## What you will do
When you reach the entries, transcribe each one exactly.
──────────
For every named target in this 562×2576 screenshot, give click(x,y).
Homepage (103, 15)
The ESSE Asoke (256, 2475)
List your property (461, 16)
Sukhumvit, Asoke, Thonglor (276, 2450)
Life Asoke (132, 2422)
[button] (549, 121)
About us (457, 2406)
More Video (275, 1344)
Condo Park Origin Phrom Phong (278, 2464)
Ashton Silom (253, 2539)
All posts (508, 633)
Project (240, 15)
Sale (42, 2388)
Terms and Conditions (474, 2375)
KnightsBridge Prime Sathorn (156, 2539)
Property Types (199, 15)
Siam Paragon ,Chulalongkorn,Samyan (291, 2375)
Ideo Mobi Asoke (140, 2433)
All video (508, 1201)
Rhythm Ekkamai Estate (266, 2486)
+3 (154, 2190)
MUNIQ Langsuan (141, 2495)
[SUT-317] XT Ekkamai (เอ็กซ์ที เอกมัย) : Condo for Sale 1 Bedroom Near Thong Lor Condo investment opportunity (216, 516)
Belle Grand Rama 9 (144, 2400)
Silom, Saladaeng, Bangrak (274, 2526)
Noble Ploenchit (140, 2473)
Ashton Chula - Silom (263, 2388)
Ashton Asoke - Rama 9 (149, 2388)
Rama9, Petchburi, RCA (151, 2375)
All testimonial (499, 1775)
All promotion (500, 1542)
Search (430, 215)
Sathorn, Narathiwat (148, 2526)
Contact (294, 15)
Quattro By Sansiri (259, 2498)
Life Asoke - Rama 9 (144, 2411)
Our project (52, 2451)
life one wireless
──────────
## Your solution
For every named target in this 562×2576 screenshot, give click(x,y).
Homepage (103, 15)
The ESSE Asoke (256, 2475)
List your property (461, 16)
Sukhumvit, Asoke, Thonglor (276, 2450)
Life Asoke (132, 2422)
[button] (549, 121)
About us (457, 2406)
More Video (275, 1344)
Condo Park Origin Phrom Phong (278, 2464)
Ashton Silom (253, 2539)
All posts (508, 633)
Project (240, 15)
Sale (42, 2388)
Terms and Conditions (474, 2375)
KnightsBridge Prime Sathorn (156, 2539)
Property Types (199, 15)
Siam Paragon ,Chulalongkorn,Samyan (291, 2375)
Ideo Mobi Asoke (140, 2433)
All video (508, 1201)
Rhythm Ekkamai Estate (266, 2486)
+3 (154, 2190)
MUNIQ Langsuan (141, 2495)
[SUT-317] XT Ekkamai (เอ็กซ์ที เอกมัย) : Condo for Sale 1 Bedroom Near Thong Lor Condo investment opportunity (216, 516)
Belle Grand Rama 9 (144, 2400)
Silom, Saladaeng, Bangrak (274, 2526)
Noble Ploenchit (140, 2473)
Ashton Chula - Silom (263, 2388)
Ashton Asoke - Rama 9 (149, 2388)
Rama9, Petchburi, RCA (151, 2375)
All testimonial (499, 1775)
All promotion (500, 1542)
Search (430, 215)
Sathorn, Narathiwat (148, 2526)
Contact (294, 15)
Quattro By Sansiri (259, 2498)
Life Asoke - Rama 9 (144, 2411)
Our project (52, 2451)
life one wireless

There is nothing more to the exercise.